An important portion of a data pipeline is to understand how data enters, is transformed and exits certain portions of the pipeline. To understand this correctly it is important to generate data with purpose of being descriptive in mind. Thus, the data generators have been created to fulfill the following purposes:
- To fill in the proposed data structures with randomized data.
- To demonstrate the flow and transformation of data through the stages of the pipeline
- To generate data that is reasonable but not necessarily completely realistic.
The Exposure Data Generator creates latitude and longitude based exposure files for the primary insurer. These files are generated from a variety of user defined inputs, as well as world population distributions. The generator was created to simulate overall geographic population distribution of a country, in such that it is generally highly correlated with property-based exposure. This generator approximates the geographic placement of a country's exposure, however, it does not approximate the value of exposure at a specific geographic location.
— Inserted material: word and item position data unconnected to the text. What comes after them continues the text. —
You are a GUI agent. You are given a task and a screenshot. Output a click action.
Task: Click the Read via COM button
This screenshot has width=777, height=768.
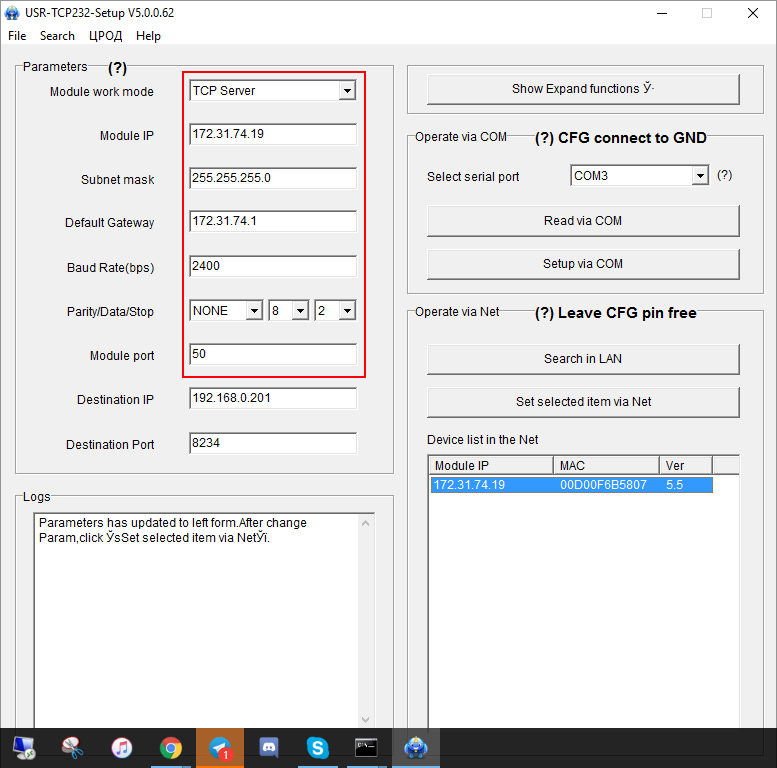pyautogui.click(x=583, y=221)
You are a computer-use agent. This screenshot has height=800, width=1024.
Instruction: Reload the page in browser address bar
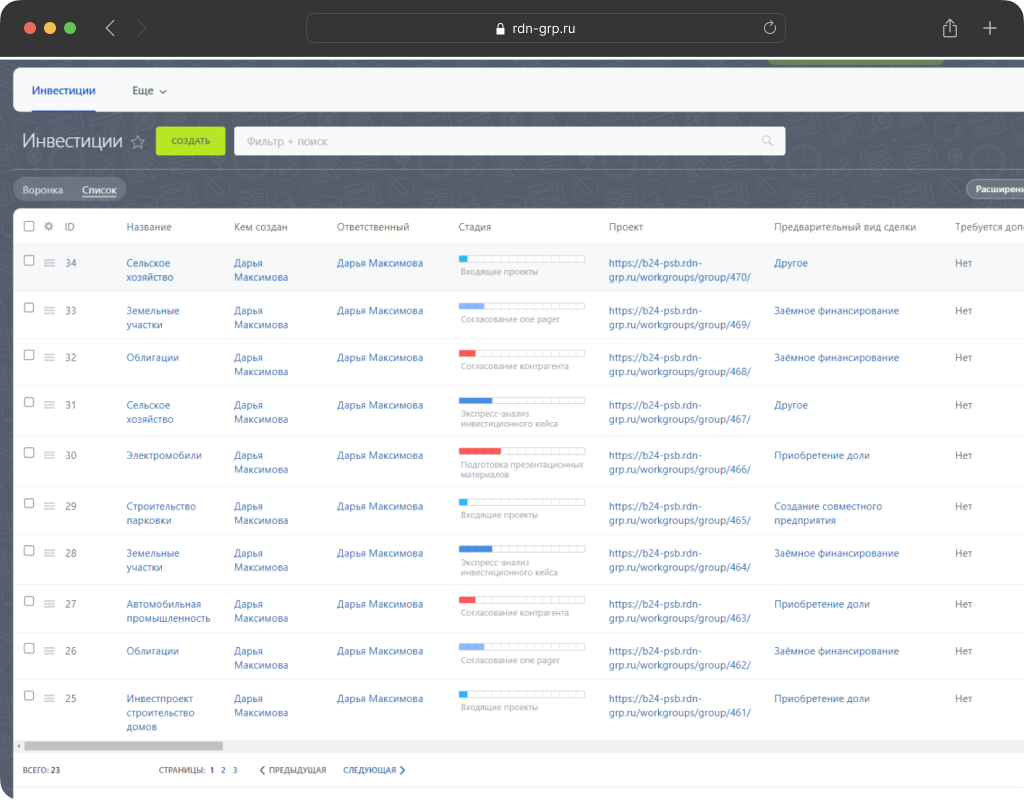769,28
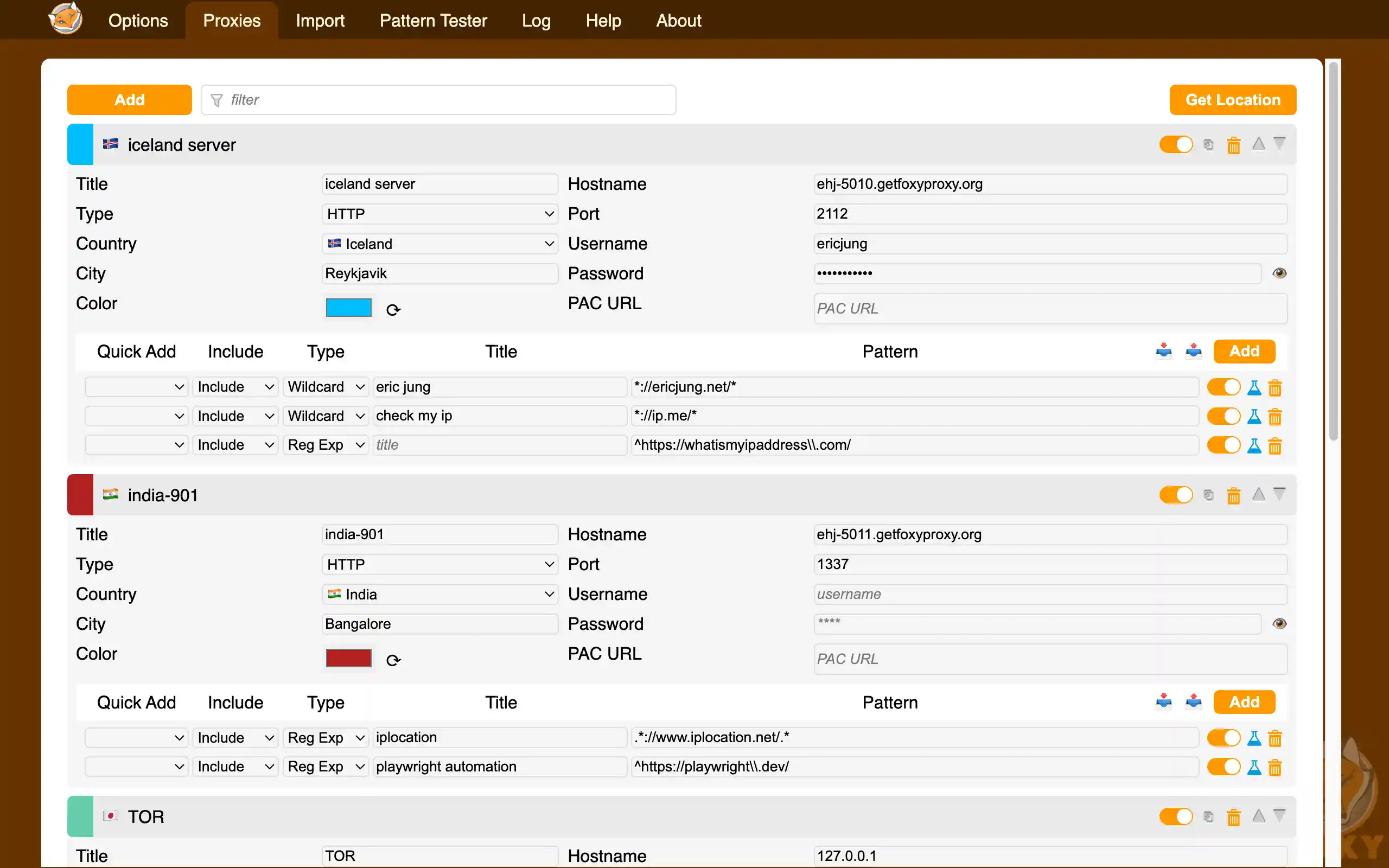Show the iceland server password
The width and height of the screenshot is (1389, 868).
click(x=1279, y=273)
The generator utilized two methods to generate data. The geographic placement of locations is done using a simple [Monte Carlo sampling] (http://en.wikipedia.org/wiki/Monte_Carlo_method) method. The geographic distribution for this comes countrywise city populations. Thus, cities with larger portions of the population, on a country basis, are more likely to be sampled utilitizing this method. For the construction of exposed values and financial terms a quesdo-random number generator is used to generate uniform values between user-defined maxima and minima.